Screenshot grounding data
+++++

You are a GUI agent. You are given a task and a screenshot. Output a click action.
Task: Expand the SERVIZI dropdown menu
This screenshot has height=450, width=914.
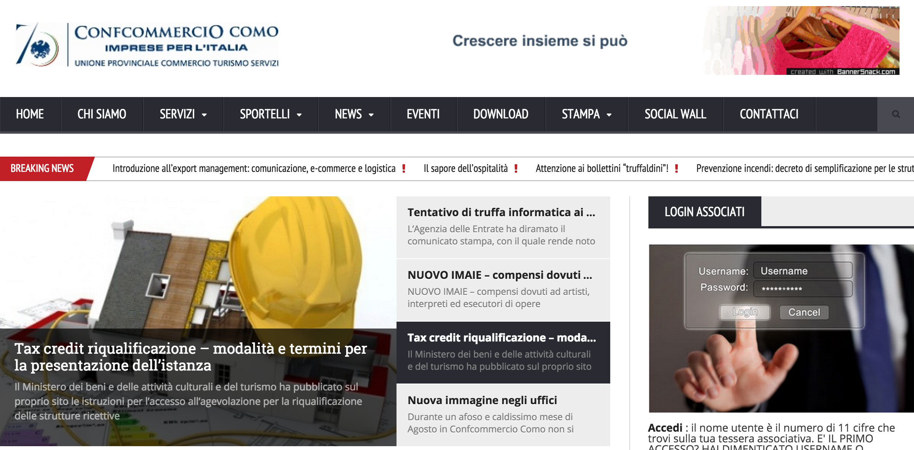182,114
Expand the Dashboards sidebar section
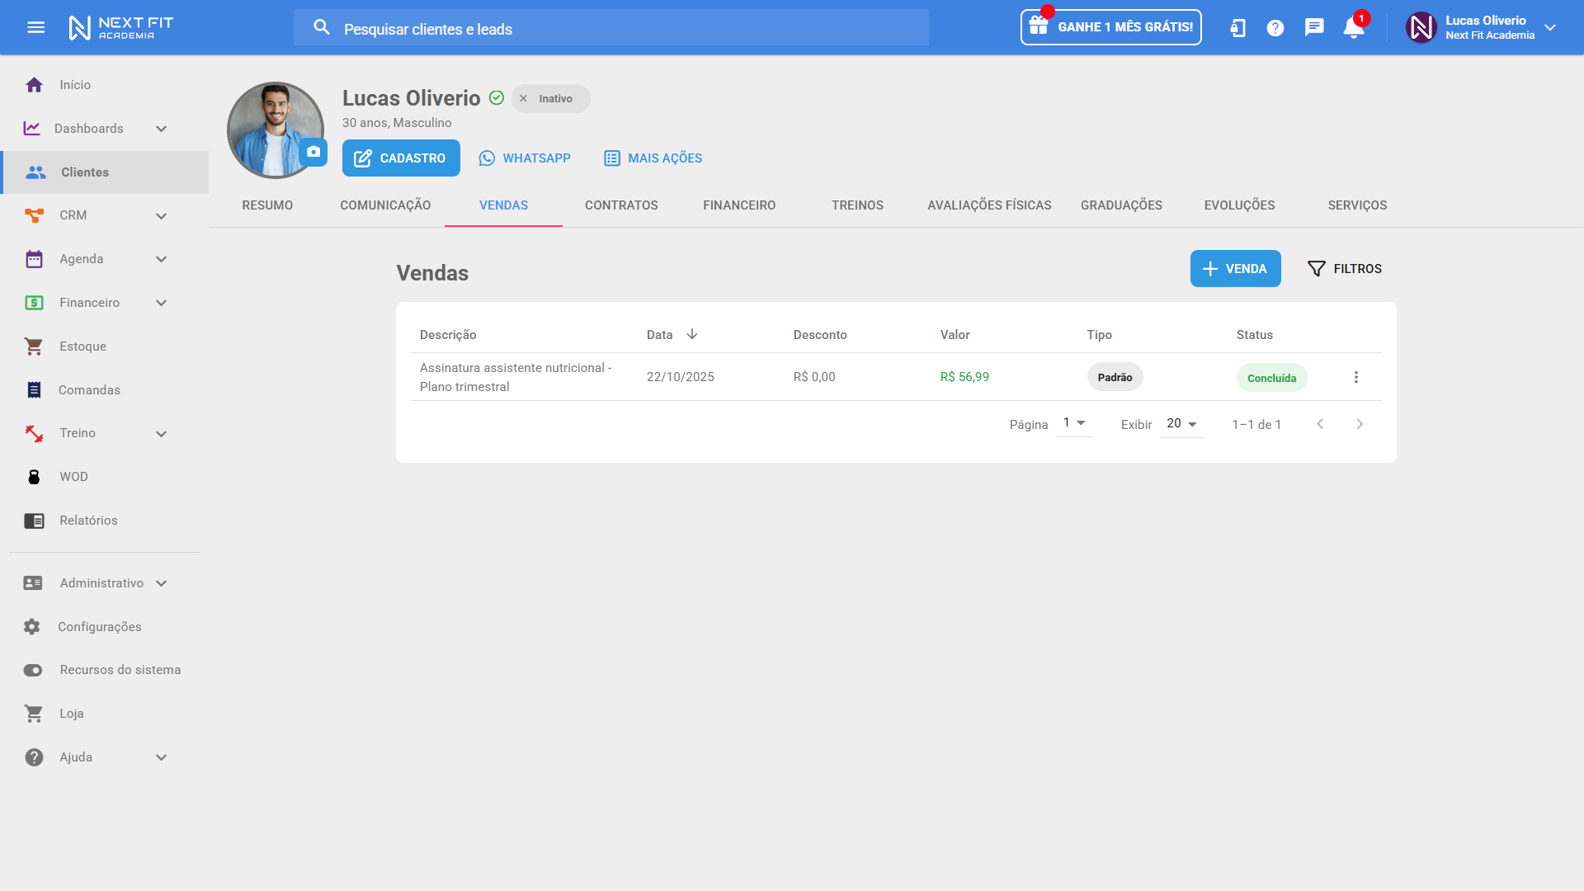Image resolution: width=1584 pixels, height=891 pixels. click(161, 129)
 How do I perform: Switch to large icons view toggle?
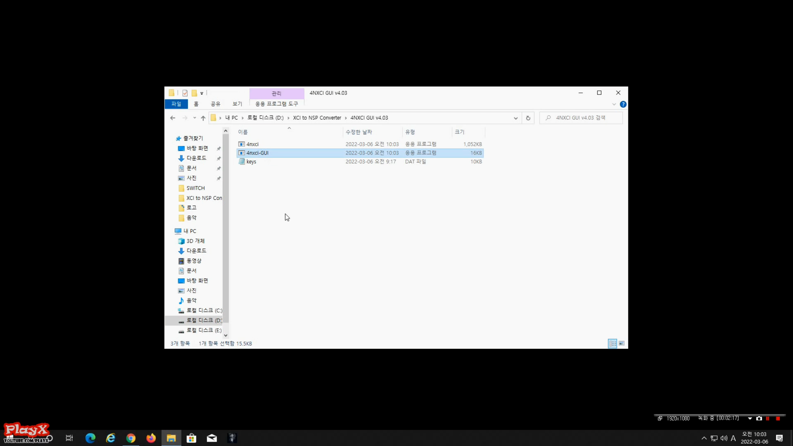pos(621,343)
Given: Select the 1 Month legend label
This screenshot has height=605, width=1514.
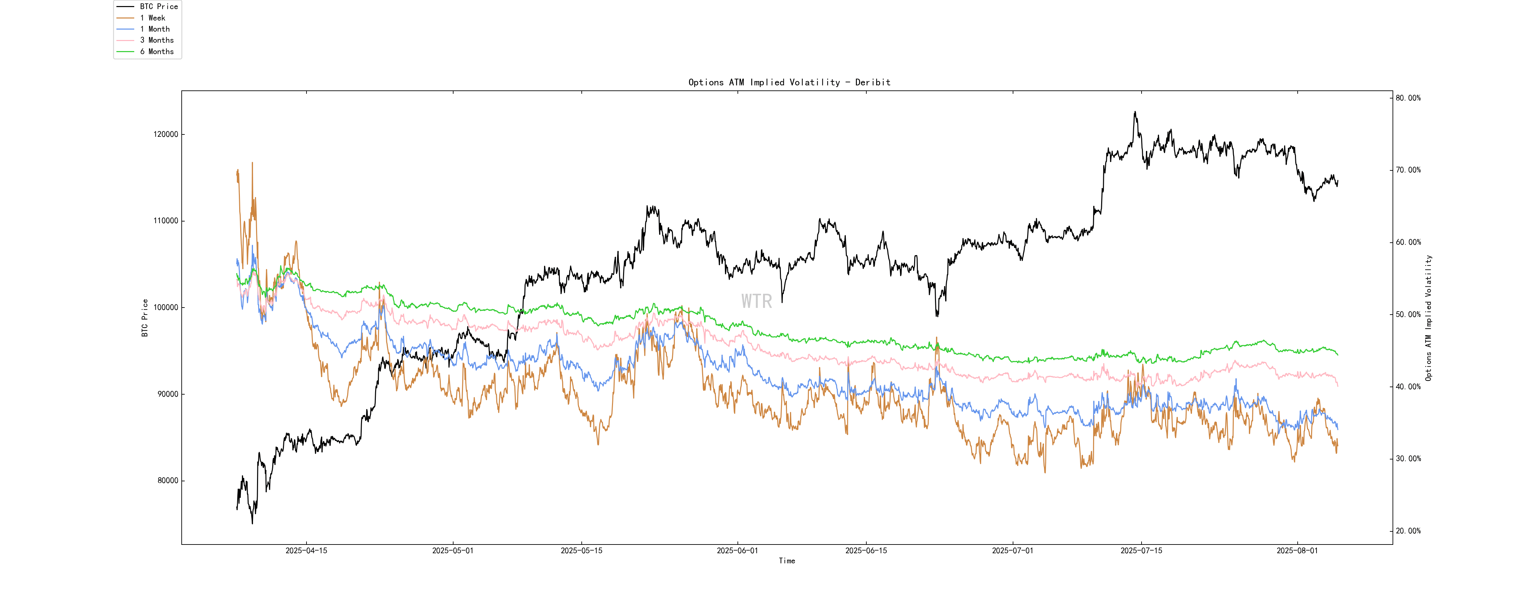Looking at the screenshot, I should pos(155,29).
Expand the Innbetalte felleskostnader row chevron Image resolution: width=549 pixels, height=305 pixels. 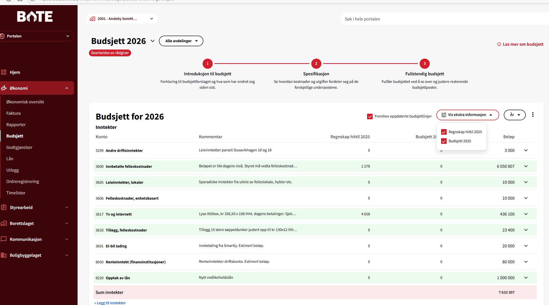[526, 166]
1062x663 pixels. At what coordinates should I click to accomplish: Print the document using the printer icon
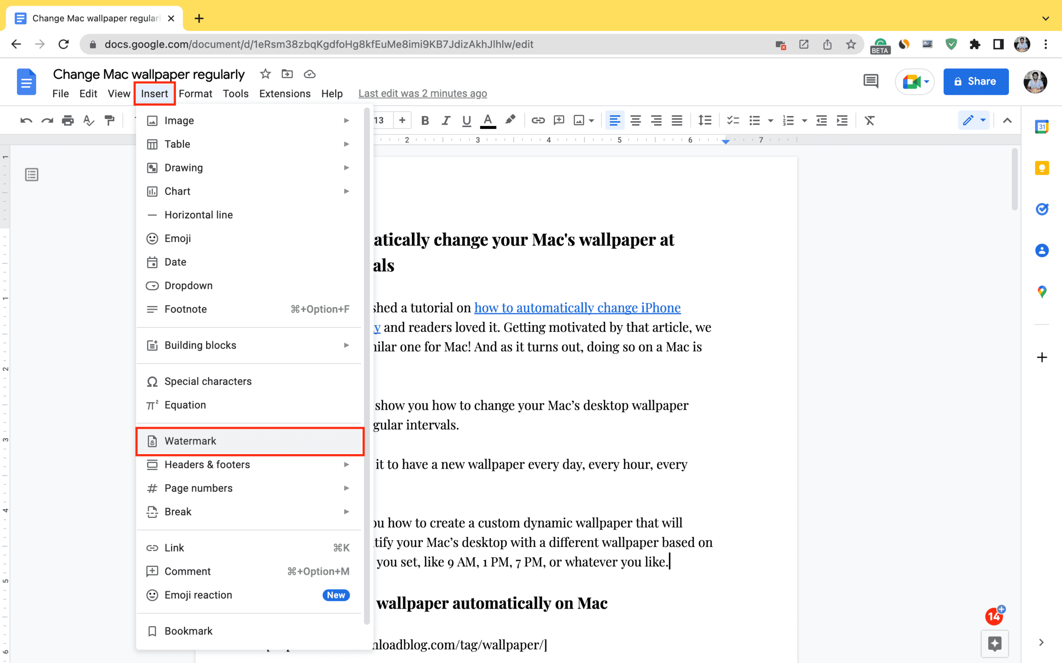(68, 120)
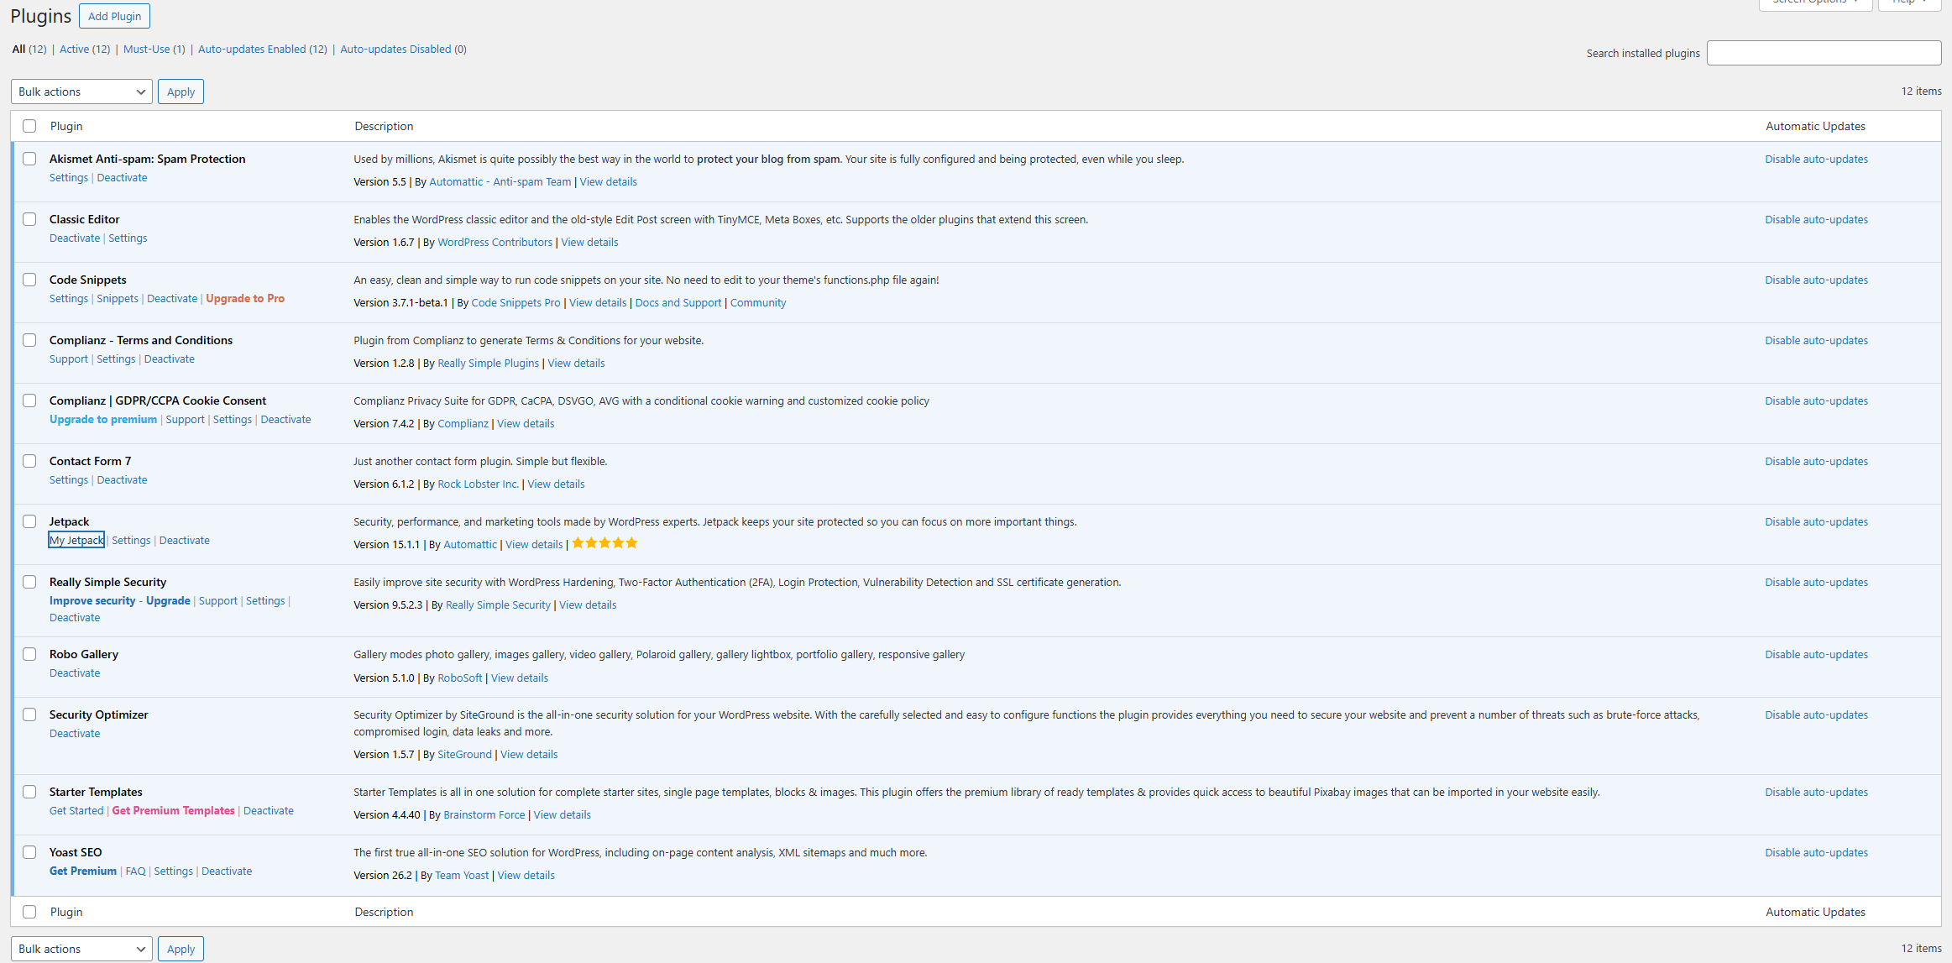Select all plugins via header checkbox
This screenshot has height=963, width=1952.
pyautogui.click(x=29, y=126)
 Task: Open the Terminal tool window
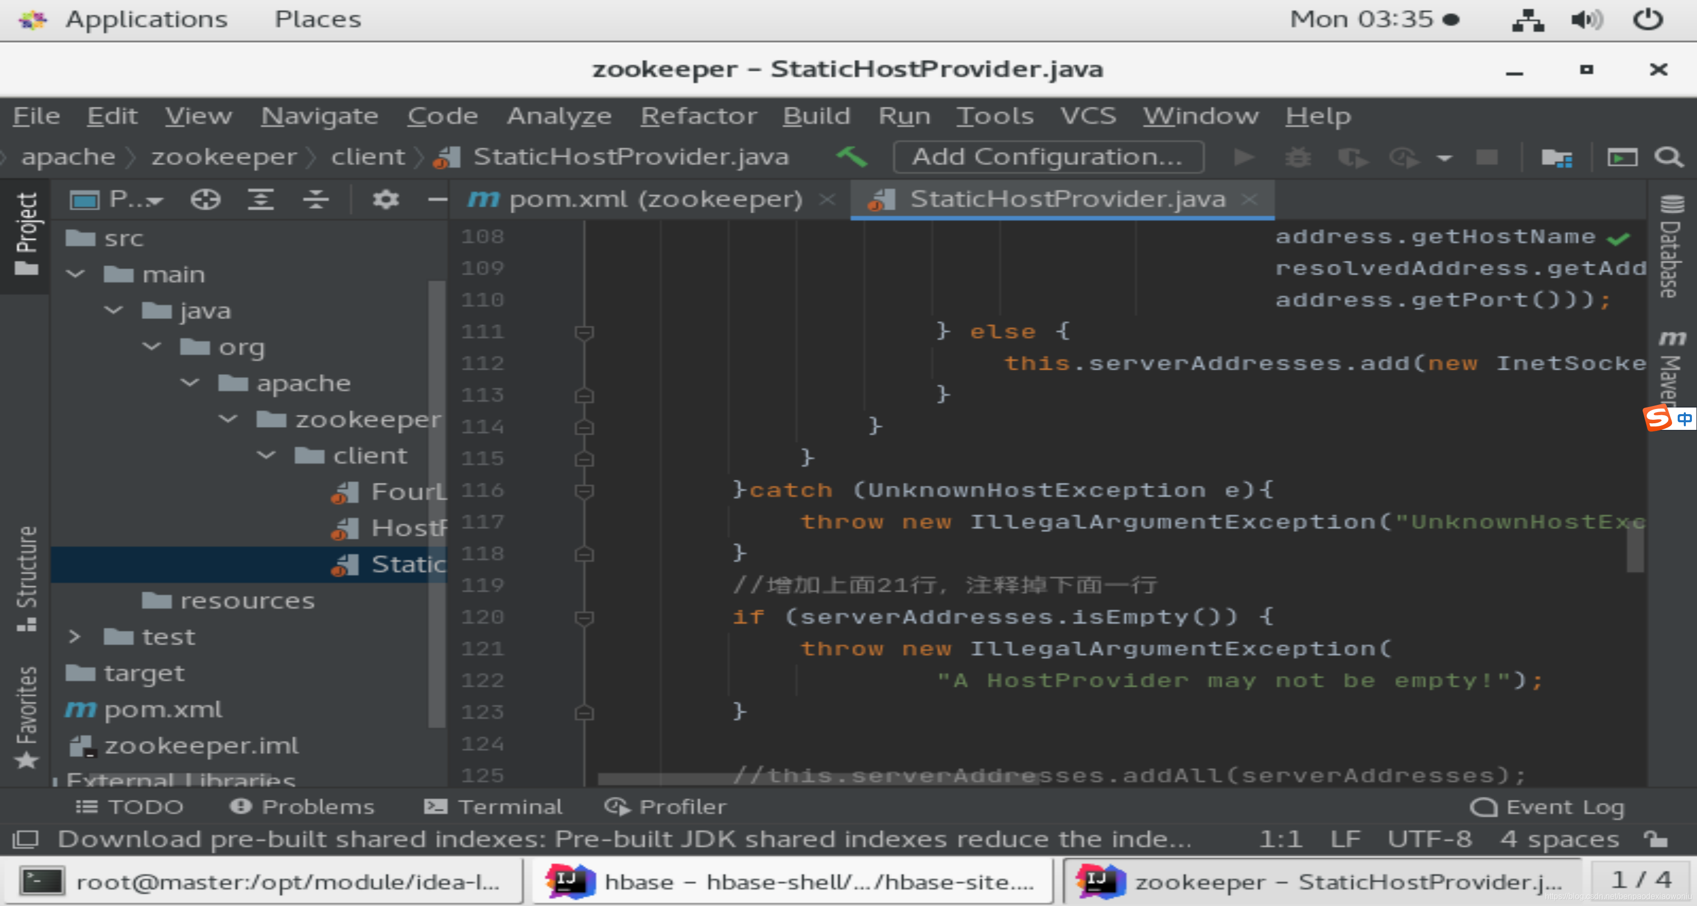tap(494, 807)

+++++

## ASSIGNMENT:
All lines between the one that contains "1062x663 pixels. At" and the end of the records above, both included, are to be returned exactly as they stand, except for pictures, which are omitted.

## TASK RESULT:
1062x663 pixels. At what coordinates should I click to accomplish: Print the document using the printer icon
(68, 120)
Select all plugins via header checkbox
This screenshot has height=963, width=1952.
pyautogui.click(x=29, y=126)
 Task: Open the Terminal tool window
tap(494, 807)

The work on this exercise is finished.